In Guyana Stabroek News reports that, “Minister of Health Dr Leslie Ramsammy has thrown down the gauntlet to pharmacies to desist from selling the single dose artemisinin malaria drug by the end of this year or he would instruct officers from the Food & Drugs Department to size the drug from their shelves.” Guyana has been promoting ACTs since 2004.
In Guyana, the coastal areas are considered to be malaria free while the interior areas are considered to be high-risk malaria areas. Guyana therefore, may not me among the most endemic countries for malaria, but all endemic countries need to take the disease seriously, like Guyana’s Minister of Health, in order for global elimination to succeed.
Guyana has seen success in promoting malaria control. In endemic areas bednet use by children under 5 years of age increased from 7% to 70% between 2000 and 2006, according to the Multiple Indicator Cluster Survey.
Guyana’s Round 7 Global Fund proposal also aims to decrease malaria incidence by 70%. Included in the strategies are diagnosis and treatment with the intention that all health facilities (including the private sector) would be appropriately trained and equipped with microscopes and have adequate amounts of drugs and rapid tests. This is why the need for appropriate treatment with ACTs, not monotherapy drugs is being stressed.
As we have mentioned before, Guyana’s malaria control efforts are complicated by migrant miner populations in the endemic areas. It is such populations that may help drive the demand for cheaper, though inappropriate malaria medicines like artemisinin monotherapies.

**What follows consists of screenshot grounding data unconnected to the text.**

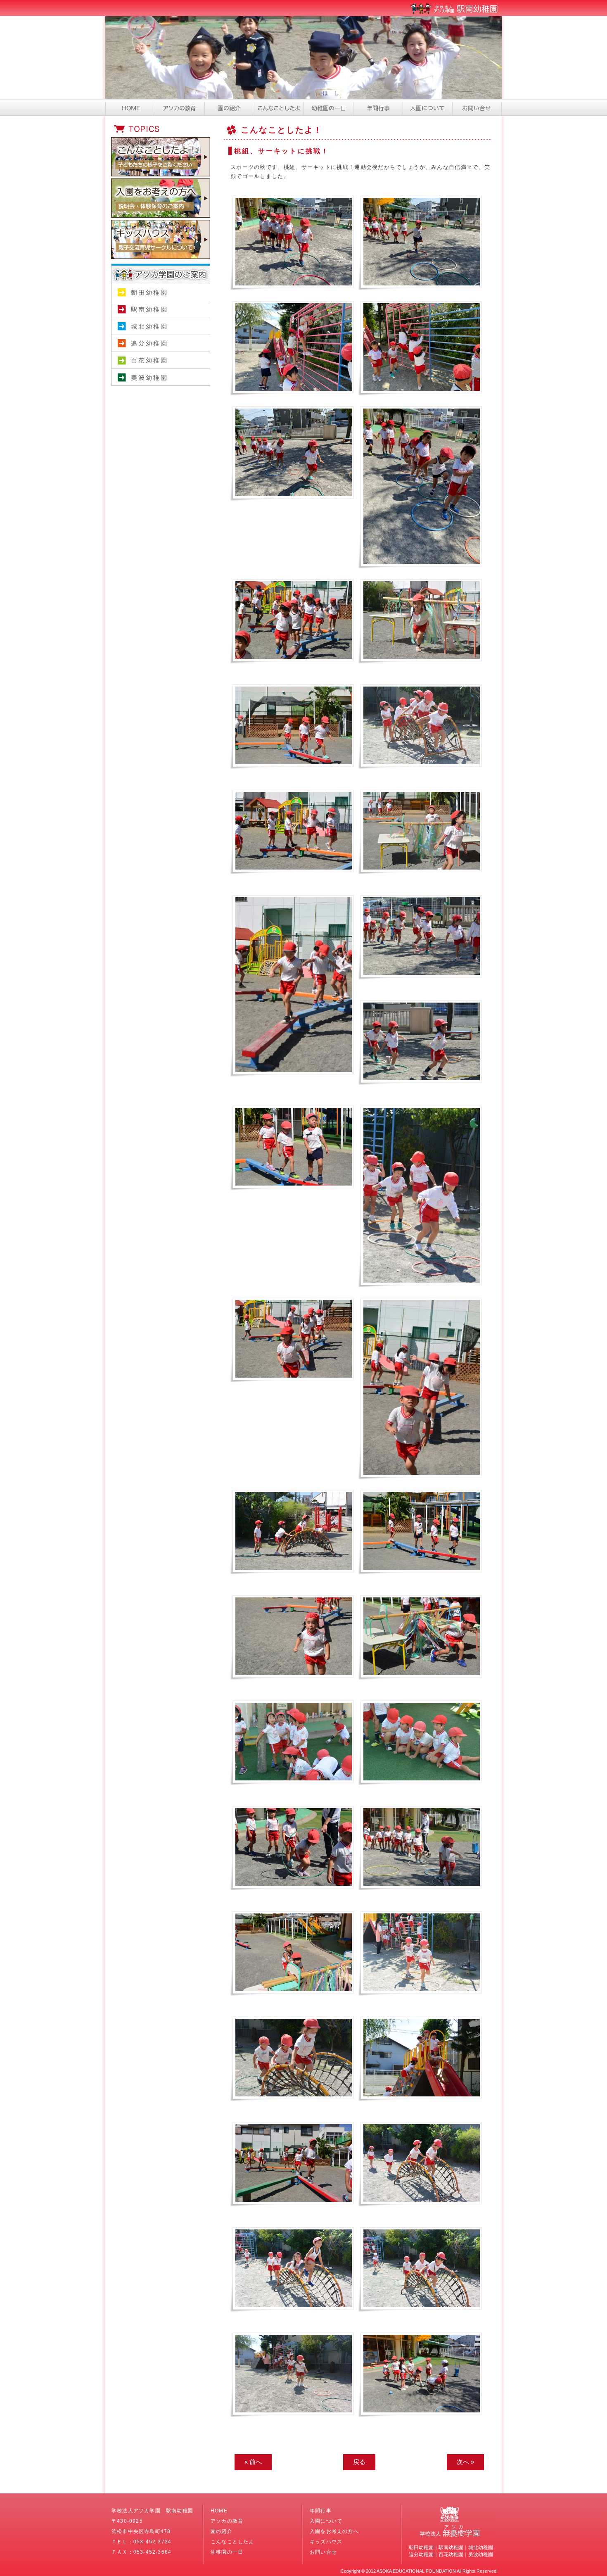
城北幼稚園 (160, 326)
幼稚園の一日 (328, 107)
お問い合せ (477, 107)
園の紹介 (229, 107)
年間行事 (378, 107)
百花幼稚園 (160, 360)
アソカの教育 (179, 107)
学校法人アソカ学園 (160, 394)
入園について (427, 107)
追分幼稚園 (160, 343)
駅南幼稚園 (160, 309)
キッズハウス (326, 2542)
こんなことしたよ (279, 107)
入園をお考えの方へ (334, 2531)
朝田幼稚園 (160, 292)
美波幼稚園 (160, 377)
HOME (130, 107)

An interesting irony is that WHO lists Guyana among the 16 countries that have never registered artemisinin monotherapy drugs. This implies that the availability of such medicines in Guyana is truly against the law and also shows how slippery the pharmaceutical import business can be.
WHO as of 16 November 2009, lists 33 endemic countries as not taking adequate steps to stop the sales of monotherapy artemisinin drugs.Â Another 29 have “taken regulatory measures to withdraw the marketing authorization of oral artemisinin-based monotherapies after implementing ACT policy.” The approach of these 29 does not mean the immediate withdrawal of monotherapies, as some like Nigeria are simply letting the current registration of these drugs run out – meaning they may be on the market for another 2-3 years.
Unless all endemic countries take action like that proposed in Guyana, we may not be proceeding along the pathway to elimination, but down the road to drug resistance.